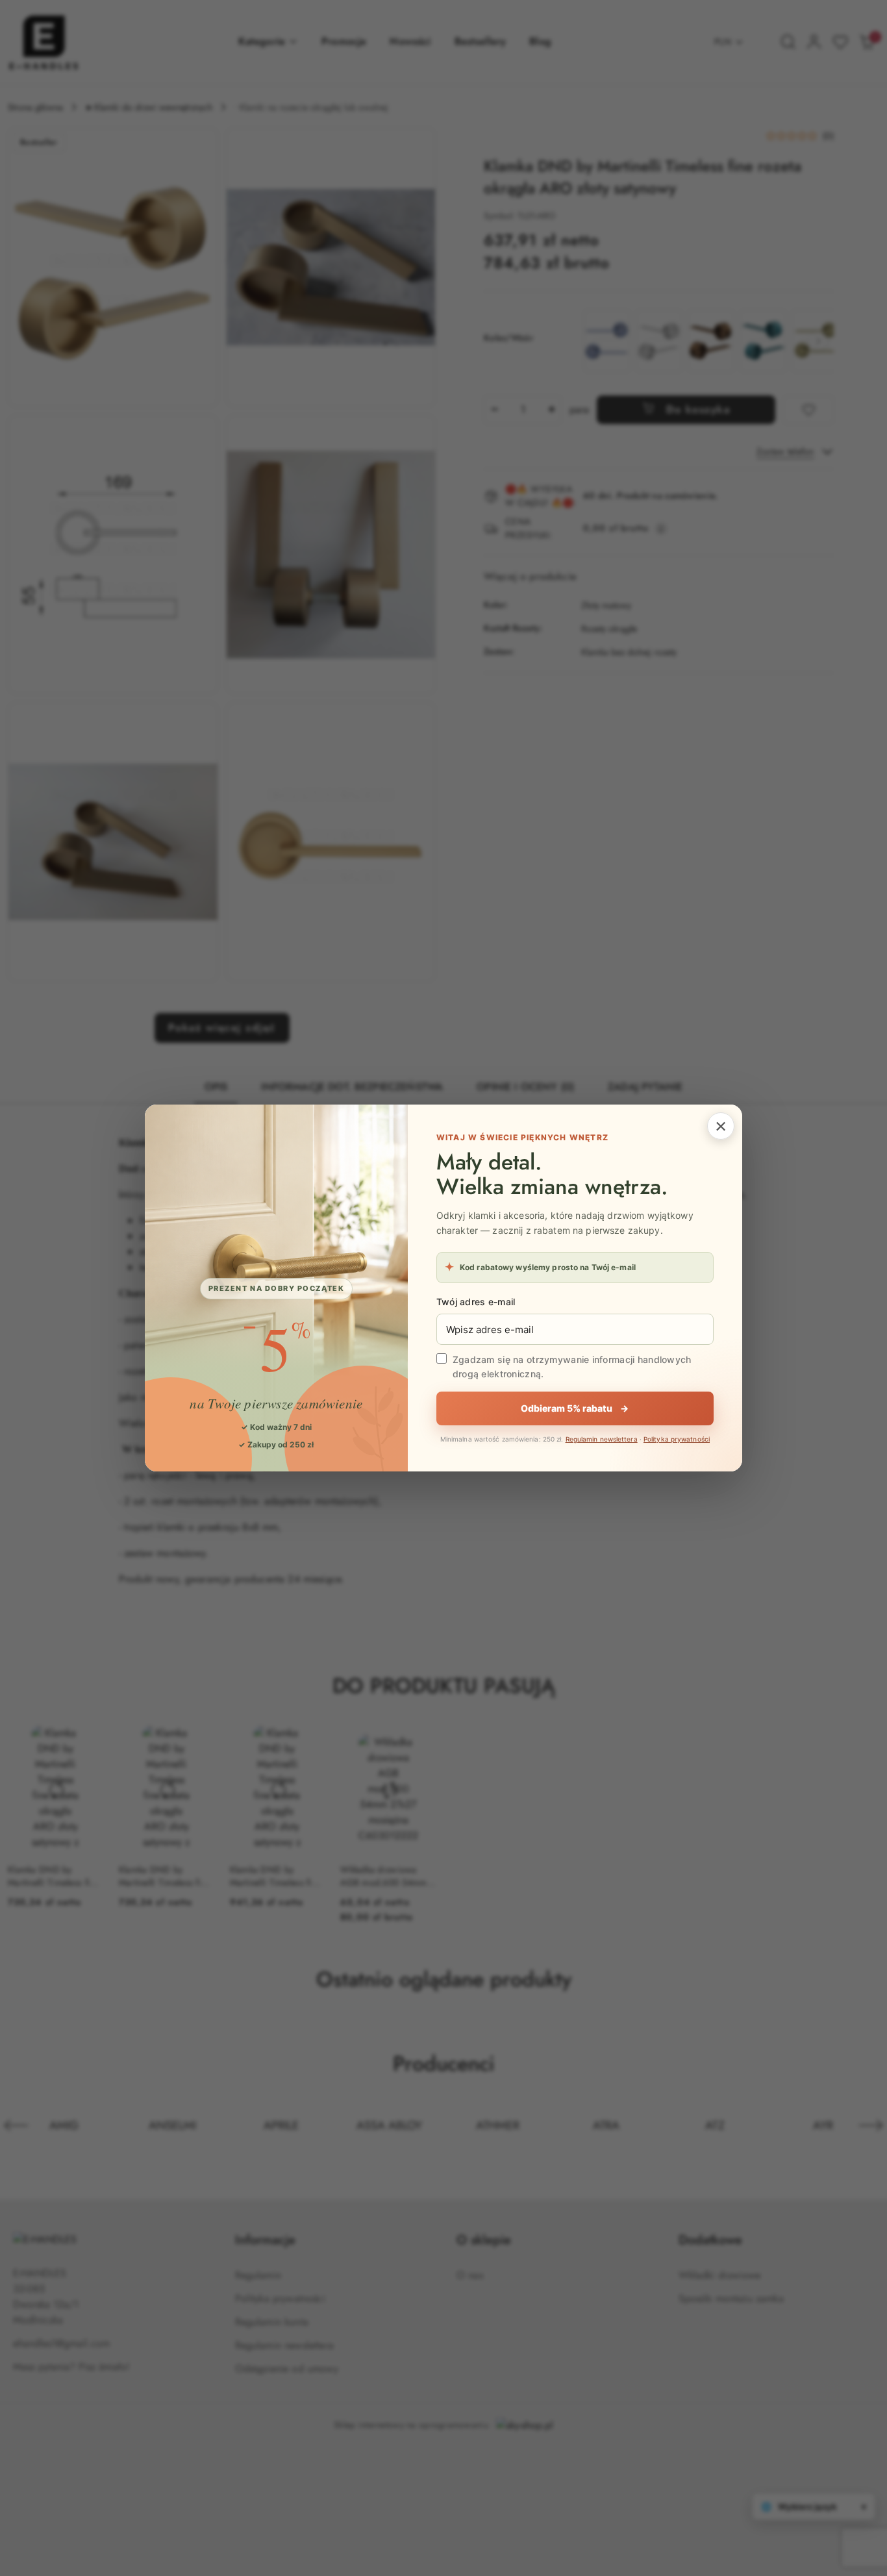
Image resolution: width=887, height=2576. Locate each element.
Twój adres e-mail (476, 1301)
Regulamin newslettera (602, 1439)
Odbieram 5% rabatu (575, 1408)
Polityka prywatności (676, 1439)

★ ★ ★ ★ ★

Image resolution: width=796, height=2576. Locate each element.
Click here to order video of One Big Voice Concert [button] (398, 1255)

★ ★ ★ ★ ★

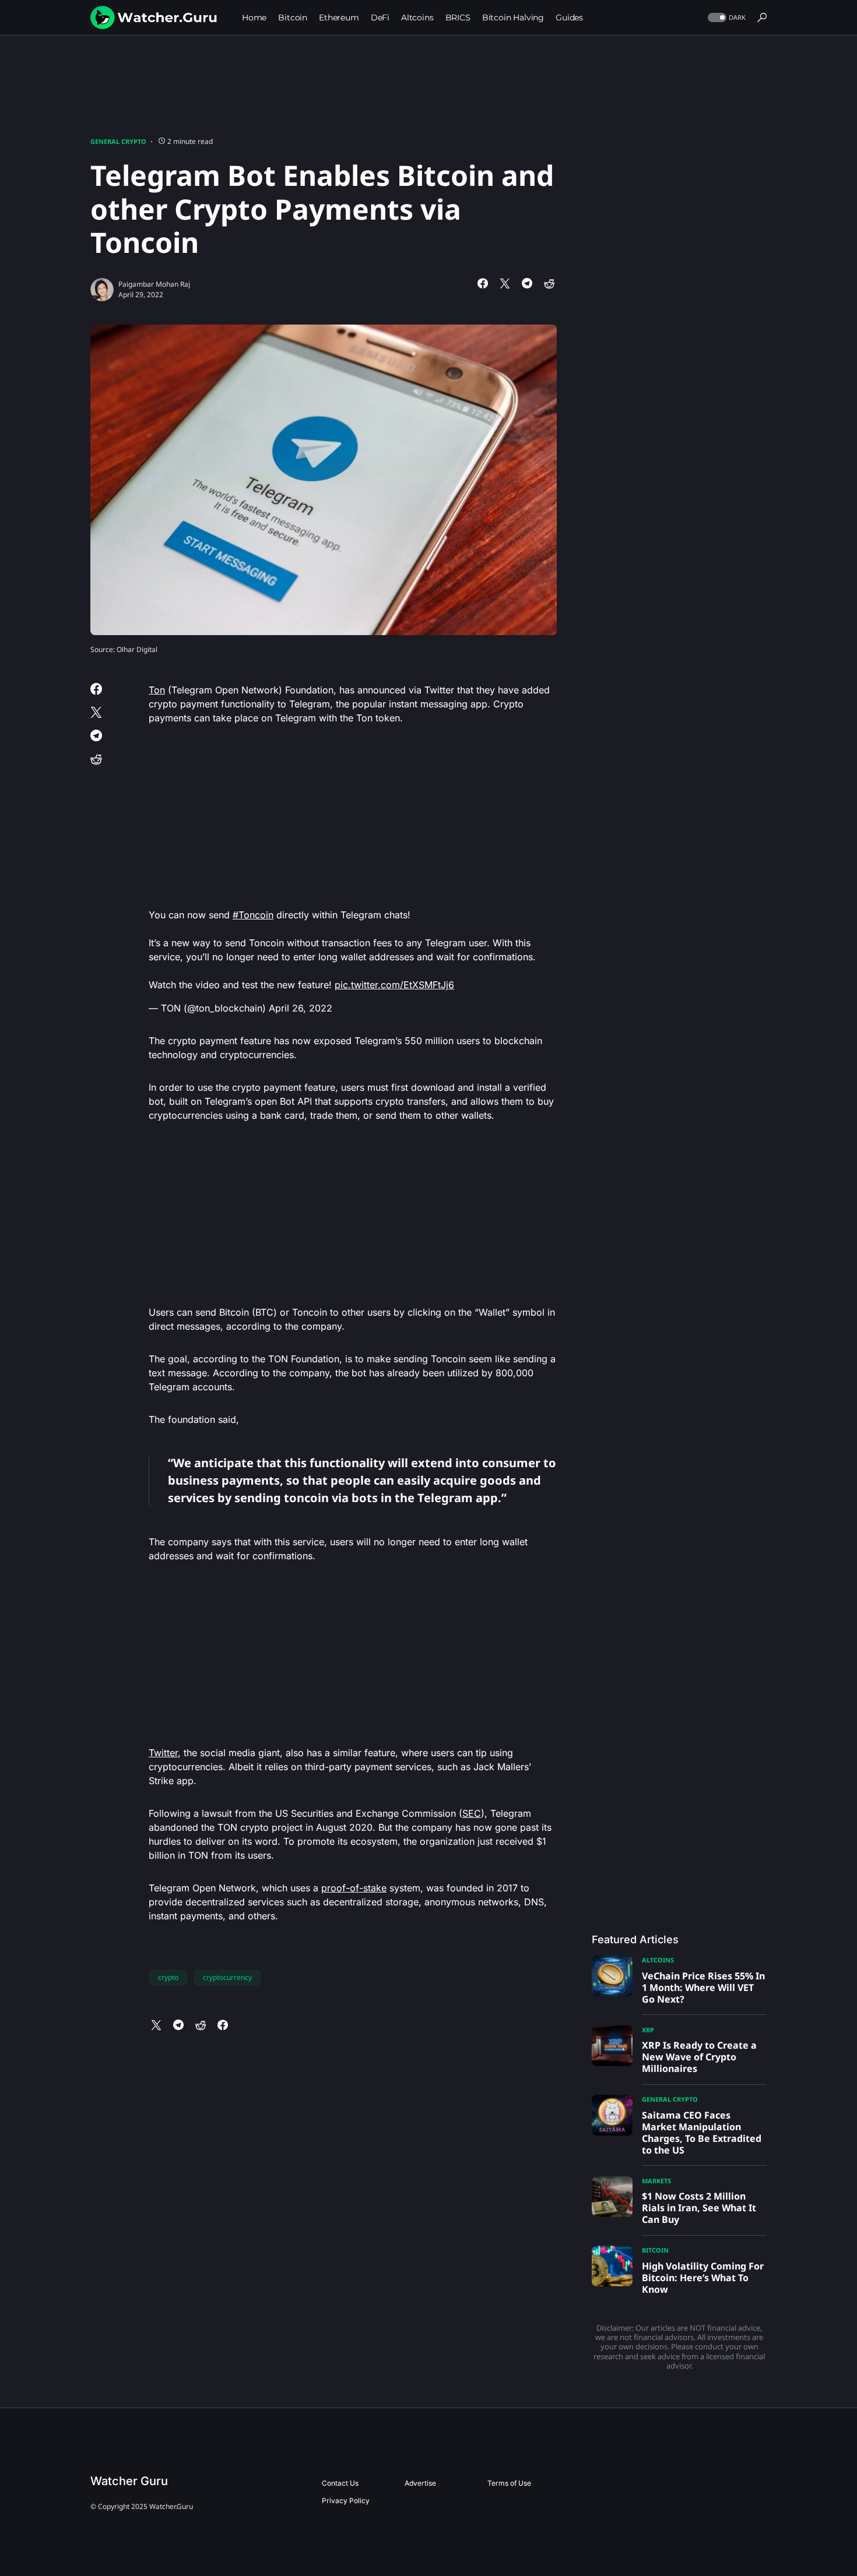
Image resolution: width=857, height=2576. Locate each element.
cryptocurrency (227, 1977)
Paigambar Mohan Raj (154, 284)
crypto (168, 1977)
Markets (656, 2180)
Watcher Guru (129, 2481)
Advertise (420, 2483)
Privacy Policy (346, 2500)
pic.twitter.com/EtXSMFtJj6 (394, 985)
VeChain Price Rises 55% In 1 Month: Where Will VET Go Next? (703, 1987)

★ ★ ★ ★ ★

[Task statement]
All that is wanted is a faithful reproduction of the line above with "Image resolution: width=887, height=2576.", the line with "Polityka prywatności (676, 1439)", and every line in between.

[Worked solution]
Image resolution: width=887, height=2576. Locate each element.
Twój adres e-mail (476, 1301)
Regulamin newslettera (602, 1439)
Odbieram 5% rabatu (575, 1408)
Polityka prywatności (676, 1439)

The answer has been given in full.